Hutang yang di miliki oleh keluarga Ellon sangatlah besar, untuk mengganti rugi uang yang di bawa kabur oleh orang yang menghianati tuan Freddy. Untuk meredakan sementara permasalahan itu, salah seorang investor, yaitu tuan Finch bersedia meminjamkan dana. Meskipun tampilannya yang bertubuh tinggi dan besar, serta suaranya yang teramat berat, sebenarnya dia adalah orang yang cukup baik.Ia bahkan mau meminjamkan uang tanpa meminta bunga sepeser pun pada tuan Freddy. Namun, tuan Freddy sendiri sedikit menaruh curiga padanya terkait niat yang sebenarnya di balik kebaikannya.
Gelak tawa memenuhi seisi ruangan dari laki-laki bertubuh besar itu, ia meraih minuman yang telah tersedia di meja dan menyesapnya perlahan-lahan.Sementara Tuan Freddy tidak menanggapinya sedikit pun.
“Freddy kawanku, meskipun kita belum kenal lama aku bukanlah orang sekejam itu yang langsung menguras habis hartamu. Kedatanganku kemari bukan untuk menagih pembayaran, namun untuk membuat kesepakatan baru”
“Kesepakatan baru?”
“Ya, aku langsung saja ke intinya ... aku ingin kau, menyerahkan putrimu untuk—”
Mendengar itu Tuan Freddy langsung naik darah, ia tak peduli apapun lagi dan langsung menggebrak meja di hadapannya, membuat cangkir-cangkir di atasnya turut bergetar.

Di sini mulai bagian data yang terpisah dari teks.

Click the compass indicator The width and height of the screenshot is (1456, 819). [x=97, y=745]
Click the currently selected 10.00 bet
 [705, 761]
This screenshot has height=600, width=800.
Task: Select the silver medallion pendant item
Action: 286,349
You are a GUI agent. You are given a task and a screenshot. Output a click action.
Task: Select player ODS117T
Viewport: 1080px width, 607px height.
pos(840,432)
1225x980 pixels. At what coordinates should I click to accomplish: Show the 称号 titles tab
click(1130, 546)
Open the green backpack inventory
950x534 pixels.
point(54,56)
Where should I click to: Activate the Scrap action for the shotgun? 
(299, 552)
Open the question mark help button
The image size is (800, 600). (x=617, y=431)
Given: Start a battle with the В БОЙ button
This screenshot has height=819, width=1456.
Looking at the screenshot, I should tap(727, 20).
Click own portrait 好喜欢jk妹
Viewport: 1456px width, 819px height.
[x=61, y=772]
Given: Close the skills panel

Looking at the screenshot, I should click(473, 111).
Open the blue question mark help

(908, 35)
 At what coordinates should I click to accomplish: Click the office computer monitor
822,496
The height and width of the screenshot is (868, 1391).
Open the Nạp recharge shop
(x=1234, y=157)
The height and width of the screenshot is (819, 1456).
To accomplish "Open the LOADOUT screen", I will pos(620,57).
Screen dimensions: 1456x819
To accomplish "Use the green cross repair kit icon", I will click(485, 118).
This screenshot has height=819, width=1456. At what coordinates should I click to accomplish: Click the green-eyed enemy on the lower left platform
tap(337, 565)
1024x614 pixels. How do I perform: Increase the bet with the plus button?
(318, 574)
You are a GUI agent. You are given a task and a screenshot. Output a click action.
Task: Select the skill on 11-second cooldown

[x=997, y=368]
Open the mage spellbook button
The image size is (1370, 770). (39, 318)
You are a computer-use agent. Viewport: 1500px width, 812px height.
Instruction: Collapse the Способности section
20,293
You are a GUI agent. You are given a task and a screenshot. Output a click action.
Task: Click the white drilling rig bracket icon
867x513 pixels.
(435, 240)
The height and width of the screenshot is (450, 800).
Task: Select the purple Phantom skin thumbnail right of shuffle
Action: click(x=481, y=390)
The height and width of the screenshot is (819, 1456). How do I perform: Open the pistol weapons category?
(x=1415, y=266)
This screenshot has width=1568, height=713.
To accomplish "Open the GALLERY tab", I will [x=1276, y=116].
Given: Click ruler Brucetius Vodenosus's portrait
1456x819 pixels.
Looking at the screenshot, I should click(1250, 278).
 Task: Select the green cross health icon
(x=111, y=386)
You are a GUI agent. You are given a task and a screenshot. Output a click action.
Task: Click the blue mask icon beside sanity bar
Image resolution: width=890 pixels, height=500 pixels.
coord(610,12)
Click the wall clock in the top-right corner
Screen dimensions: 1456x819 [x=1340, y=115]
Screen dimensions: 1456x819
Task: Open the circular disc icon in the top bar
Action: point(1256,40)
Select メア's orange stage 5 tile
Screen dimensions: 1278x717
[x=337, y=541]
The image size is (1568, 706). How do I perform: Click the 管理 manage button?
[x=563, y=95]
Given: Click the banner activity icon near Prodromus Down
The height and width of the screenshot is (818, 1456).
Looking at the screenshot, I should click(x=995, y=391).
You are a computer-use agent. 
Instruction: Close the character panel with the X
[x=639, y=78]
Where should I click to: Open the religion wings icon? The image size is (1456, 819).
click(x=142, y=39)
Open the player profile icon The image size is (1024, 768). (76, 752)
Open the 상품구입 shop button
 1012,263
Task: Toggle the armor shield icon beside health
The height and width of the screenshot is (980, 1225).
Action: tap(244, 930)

“Maaf tuan Finch, akulah yang mempunyai hutang terhadapmu, jadi jika kau ingin mengambil nyawaku silahkan saja.Tapi jangan sekali-kali menyentuh putriku, terlebih lagi dia bahkan belum lulus sekolah dasar.”
“Wah-wah, tenang dulu Freddy, aku tak tahu apa yang kau pikirkan, tapi tenanglah dulu kawan.Aku hanya bermaksud untuk melamar putrimu untuk anakku, yah walaupun pilihan kata itu masih kurang tepat namun, setidaknya ini lebih baik dari pernyataanku yang sebelumnya”
“Apa?”
“Yah, aku ingin menjodohkan putrimu dengan satu-satunya putraku.Usianya kira-kira sebaya dengan putramu atau mungkin di bawahnya,” tuan Ficnh mengerutkan dahinya berusaha mengingat-ngingat.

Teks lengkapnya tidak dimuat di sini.